Another concern I have is that this argument works just as well for individuals who cannot conceive of their lives as a whole (leaving some humans in the dust). That is, it's far wider than only applying to shrimp. Thus, unless you take the term human and person to be synonymous, I don't see how you've demonstrated that humans matter more–at best, it's only typical humans.
Not a utilitarian by the way, but I can't help thinking that if the lives of wild animals are quite terrible, that we should step in to help them / strive to make changes with this prominently in mind.
I don't think that humans and persons are synonymous.
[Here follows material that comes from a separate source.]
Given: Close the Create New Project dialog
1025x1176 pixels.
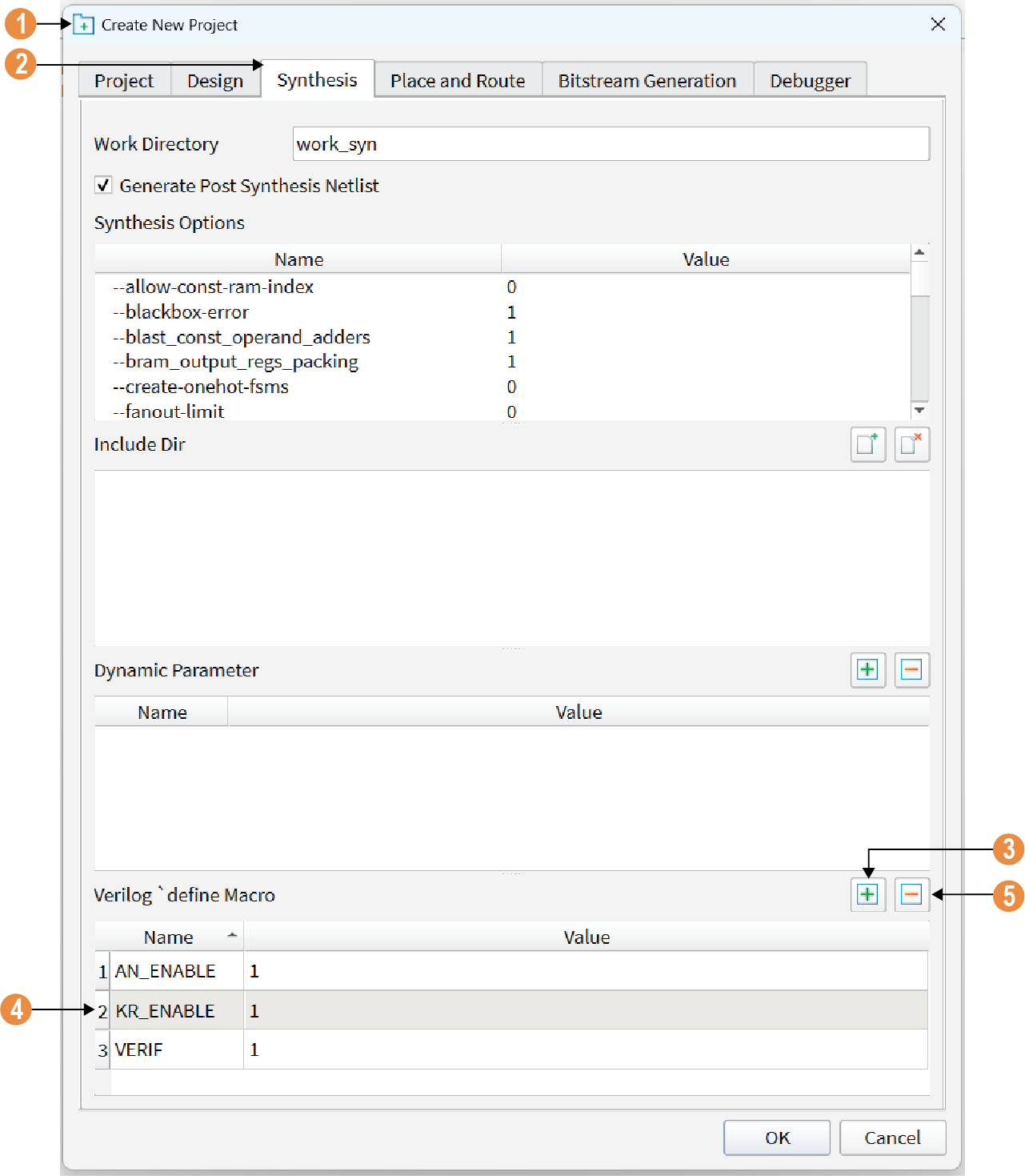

I have an article on the human/person distinction which I linked to in this post.
Yes, I think that severely retarded humans who cannot conceive of their lives as a whole have very little moral worth.
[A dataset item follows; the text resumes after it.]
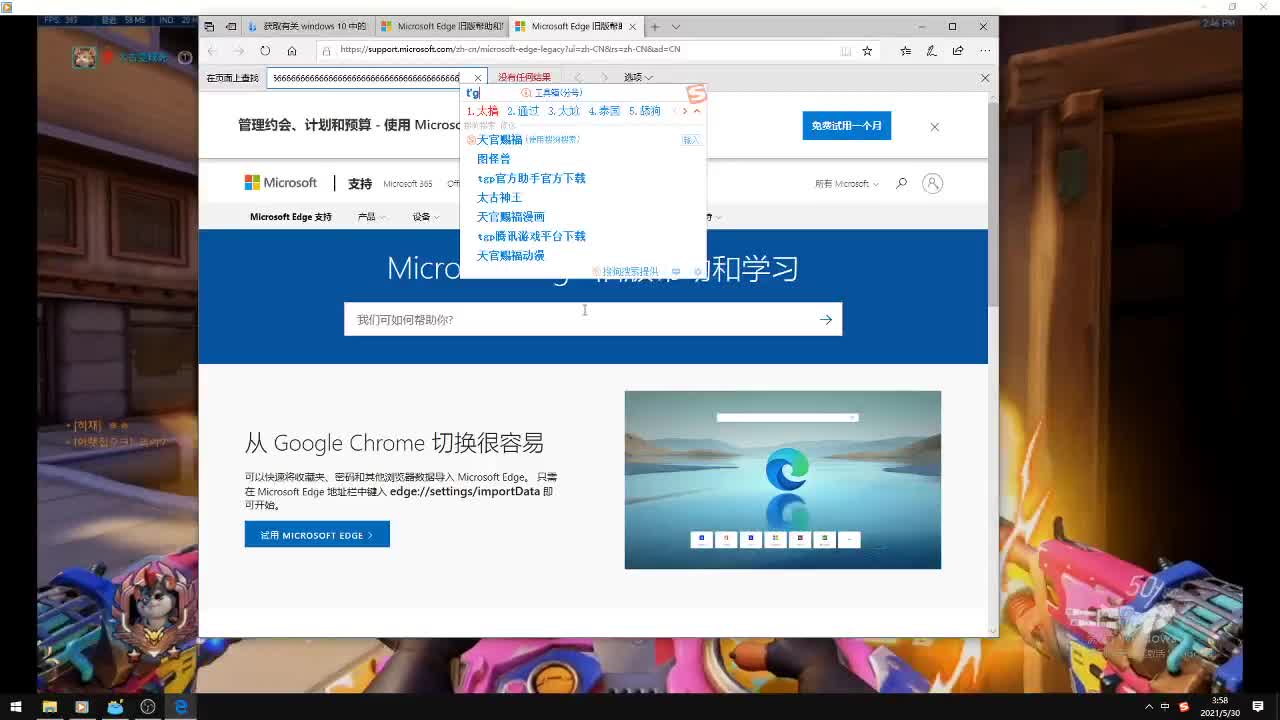
Task: Click 免费试用一个月 button
Action: click(x=846, y=126)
curious how you define "very little moral worth." and if you would consider a newborn of equal moral worth to a severe retard given both are less than fully conscious. and if ones potential for consciousness adds value (which would be true for a newborn and not for a severe retard), does the value placed on a severely retarded human (or newborn) by another human add value?
Both a newborn and an adult retard are fully conscious in the philosophical sense of the word "conscious" meaning capable of having qualia, capable of having a mental experience.
A newborn has more value than a severe adult retard because a newborn will grow up to be able to conceive of its life as a whole and the severe adult retard will not.
as a doctor, i would argue a newborn is less conscious than most family dogs by any metric one could use to ascertain consciousness. depends on how retarded the retard is but if talking about someone with significant cerebral palsy (cannot speak or communicate in any meaningful way, cannot care for himself in any way, etc.) definitely not meaningfully conscious. neither the newborn or the retard is capable of perceiving qualia nor do they have a mental life with any coherent animation or direction. dogs definitely do. one way we know is that they actively dream. if you have a dog youve seen her bark and growl while dreaming. its very obvious they are having an animated, choreographed, directional, story-telling mental life experience.
personally i believe the only way to make consistent sense of morality is deontological and morally objectivist which appeals to traditional morality as axioms of practical reason, sanctity of human life being one of these axioms. (having said that, it is also obvious to me that it is immoral to artificially keep alive many severely retarded people for whom suffering much outweighs any positive or even conscious life) its a longer discussion but it is one of several arguments that leave vanishingly few alternatives to god as an explanation. the other being a necessary, non-contingent being to explain contingent things. in my view naturalism not only fails to explain both morality and existence, it entails contradictions in both.
yikes
Hey, can you check your DMs? Sorry that I didn’t see yours; I didn’t even know that Substack had a DM feature
I would simply choose to pursue meaning in my own life by trying to help animals whose moral worth society values less than the fleeting benefit they derive from eating them.
This is a solid argument, but will undoubtedly succumb to different underlying meta-ethics between you and the util.